Don't just think about the money,
Garlic is better than honey.
For the sake of your own sanity
Think about the Garlic Lovers’ Society.
The dark side of your brain will get moony
And most things will go funny,
Winter, summer, both will be sunny.
You don't need any more money.
When you are in the society
You can show your exciting singularity.

At the beginning, all great ideas
May seem a bit funny and tiny
But garlic works better than the European Community.
Without using a Japanese lifting fork,
Let's get on with take-it-easy British work.
Dracula is waiting with teeth like a fork,
Without garlic you should not eat foreign pork.
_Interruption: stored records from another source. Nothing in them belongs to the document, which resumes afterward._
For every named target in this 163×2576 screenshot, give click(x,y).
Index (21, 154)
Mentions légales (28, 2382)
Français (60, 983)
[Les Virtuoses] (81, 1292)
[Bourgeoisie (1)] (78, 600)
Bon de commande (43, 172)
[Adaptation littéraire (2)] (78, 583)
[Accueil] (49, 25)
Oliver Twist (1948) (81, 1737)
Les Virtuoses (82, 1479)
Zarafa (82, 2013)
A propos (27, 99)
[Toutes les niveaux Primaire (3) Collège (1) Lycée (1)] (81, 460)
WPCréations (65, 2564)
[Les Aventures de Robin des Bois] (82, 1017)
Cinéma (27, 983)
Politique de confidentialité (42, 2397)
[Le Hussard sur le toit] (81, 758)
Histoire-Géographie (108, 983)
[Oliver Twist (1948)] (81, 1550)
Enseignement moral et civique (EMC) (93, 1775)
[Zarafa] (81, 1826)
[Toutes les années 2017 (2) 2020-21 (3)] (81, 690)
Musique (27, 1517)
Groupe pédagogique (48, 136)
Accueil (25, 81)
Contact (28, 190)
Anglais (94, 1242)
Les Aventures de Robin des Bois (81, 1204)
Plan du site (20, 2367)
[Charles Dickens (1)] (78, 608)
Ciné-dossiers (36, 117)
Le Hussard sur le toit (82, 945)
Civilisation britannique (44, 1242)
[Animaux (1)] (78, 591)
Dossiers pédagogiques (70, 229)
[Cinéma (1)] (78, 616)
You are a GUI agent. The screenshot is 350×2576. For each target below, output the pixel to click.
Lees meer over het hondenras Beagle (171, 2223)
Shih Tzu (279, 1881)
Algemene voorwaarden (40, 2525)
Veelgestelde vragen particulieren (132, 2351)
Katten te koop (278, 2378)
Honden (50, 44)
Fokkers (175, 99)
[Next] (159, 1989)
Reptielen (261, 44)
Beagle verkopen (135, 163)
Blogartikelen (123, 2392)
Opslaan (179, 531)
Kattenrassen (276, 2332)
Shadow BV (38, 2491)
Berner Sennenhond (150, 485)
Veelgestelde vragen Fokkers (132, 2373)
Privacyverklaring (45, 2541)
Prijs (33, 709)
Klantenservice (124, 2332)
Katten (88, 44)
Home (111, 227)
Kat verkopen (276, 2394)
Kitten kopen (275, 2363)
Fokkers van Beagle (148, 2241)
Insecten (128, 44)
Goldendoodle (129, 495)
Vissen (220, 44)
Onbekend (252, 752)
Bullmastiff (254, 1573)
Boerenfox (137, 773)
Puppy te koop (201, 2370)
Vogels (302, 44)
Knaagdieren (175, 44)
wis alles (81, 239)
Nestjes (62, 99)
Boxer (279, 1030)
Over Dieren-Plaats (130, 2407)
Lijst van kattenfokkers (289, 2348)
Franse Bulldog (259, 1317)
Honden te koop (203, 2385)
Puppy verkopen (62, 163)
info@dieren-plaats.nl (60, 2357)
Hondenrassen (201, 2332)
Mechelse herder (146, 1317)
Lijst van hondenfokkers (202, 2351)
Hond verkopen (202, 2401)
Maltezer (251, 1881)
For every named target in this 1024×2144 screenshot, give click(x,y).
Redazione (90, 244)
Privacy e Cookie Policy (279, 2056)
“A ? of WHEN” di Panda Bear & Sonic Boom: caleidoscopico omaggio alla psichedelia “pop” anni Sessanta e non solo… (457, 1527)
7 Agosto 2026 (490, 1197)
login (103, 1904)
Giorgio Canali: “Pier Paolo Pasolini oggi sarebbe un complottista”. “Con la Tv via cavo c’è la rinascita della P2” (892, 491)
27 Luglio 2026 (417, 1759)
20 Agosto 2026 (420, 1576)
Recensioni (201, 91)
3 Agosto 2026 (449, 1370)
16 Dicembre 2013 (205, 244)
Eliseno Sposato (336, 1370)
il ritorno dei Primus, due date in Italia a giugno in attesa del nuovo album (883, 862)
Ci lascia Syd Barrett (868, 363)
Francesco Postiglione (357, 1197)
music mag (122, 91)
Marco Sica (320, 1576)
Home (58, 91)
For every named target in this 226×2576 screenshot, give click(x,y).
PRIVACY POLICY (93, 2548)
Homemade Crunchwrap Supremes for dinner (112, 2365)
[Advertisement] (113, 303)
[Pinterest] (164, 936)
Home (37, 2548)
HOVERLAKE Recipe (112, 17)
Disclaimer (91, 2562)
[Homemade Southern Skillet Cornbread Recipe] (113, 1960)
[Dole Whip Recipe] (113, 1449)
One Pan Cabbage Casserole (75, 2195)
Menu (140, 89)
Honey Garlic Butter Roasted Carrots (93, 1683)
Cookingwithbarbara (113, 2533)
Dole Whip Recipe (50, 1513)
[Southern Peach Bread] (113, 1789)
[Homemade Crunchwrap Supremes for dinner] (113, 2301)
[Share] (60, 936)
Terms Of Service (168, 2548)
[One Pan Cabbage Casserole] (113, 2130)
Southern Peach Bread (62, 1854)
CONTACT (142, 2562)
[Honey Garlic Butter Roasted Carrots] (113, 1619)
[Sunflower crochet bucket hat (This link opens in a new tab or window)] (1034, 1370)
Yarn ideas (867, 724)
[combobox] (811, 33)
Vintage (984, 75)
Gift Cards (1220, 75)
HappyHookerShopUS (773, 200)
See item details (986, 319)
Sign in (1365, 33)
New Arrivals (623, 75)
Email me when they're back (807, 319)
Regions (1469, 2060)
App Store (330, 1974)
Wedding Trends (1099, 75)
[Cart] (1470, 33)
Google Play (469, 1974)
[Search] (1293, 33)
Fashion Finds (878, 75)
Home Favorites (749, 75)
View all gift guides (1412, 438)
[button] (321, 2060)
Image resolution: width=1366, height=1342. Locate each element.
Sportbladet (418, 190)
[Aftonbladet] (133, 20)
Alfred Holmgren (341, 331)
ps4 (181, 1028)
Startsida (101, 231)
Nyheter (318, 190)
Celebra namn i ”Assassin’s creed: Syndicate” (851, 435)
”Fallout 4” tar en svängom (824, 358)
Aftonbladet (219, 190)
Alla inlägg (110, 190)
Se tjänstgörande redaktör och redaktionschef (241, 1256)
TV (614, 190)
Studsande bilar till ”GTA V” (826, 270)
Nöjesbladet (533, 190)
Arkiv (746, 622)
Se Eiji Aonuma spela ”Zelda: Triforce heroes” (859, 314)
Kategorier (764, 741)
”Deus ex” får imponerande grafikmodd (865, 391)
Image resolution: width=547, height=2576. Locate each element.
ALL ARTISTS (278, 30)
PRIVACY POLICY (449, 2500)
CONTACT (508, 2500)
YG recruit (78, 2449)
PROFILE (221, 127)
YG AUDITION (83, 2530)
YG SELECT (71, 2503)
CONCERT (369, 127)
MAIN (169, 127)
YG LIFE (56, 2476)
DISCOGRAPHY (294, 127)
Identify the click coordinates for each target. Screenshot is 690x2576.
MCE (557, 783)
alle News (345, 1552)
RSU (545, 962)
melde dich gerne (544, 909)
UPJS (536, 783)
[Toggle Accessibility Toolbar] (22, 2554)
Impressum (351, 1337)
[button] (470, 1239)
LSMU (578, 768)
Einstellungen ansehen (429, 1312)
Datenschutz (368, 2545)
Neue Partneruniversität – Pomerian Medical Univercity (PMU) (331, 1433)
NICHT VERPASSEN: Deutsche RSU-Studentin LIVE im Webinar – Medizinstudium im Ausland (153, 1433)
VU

Garlic will vitalise your disorderly genes,
Fight for you and win.
Without a garlic a day
No one knows where you have been,
Even you cannot enjoy a harmless, joyful sin.
Health, heart and brain (if you have one)
And other most exciting things,
Garlic lovers know what I mean.

Garlic smells better than Channel No 5;
A good money-saving scheme for a fashionable wife.
If you eat a garlic-clove a day
You will feel you are going the right way.
If you eat two garlic cloves a day
You will see green all the way.
If you eat more than two cloves of garlic a day,
You will show your healthy legs up to the Milky Way;
Flexible legs, what else can I say?
While flying, you cannot walk away,
But the Milky Way's a bit far away.
Better start with a silky milky bar
Inside your broken-down car.
If you eat more garlic and a chocolate bar
Your dream moves faster than your car.
Don't forget, Dracula is not far away.

After dieting with garlic and chocolate bars
You may become a Hollywood star.
Garlic beers are brewing at the end of the Broadway.
Special chatting at Merton’s Poets bird-watching day
The great society is in the making,
The excitement is enough to send you shaking,
It depends which part of your body is waking.
Natural smelly love from the Garlic Lovers’ Society.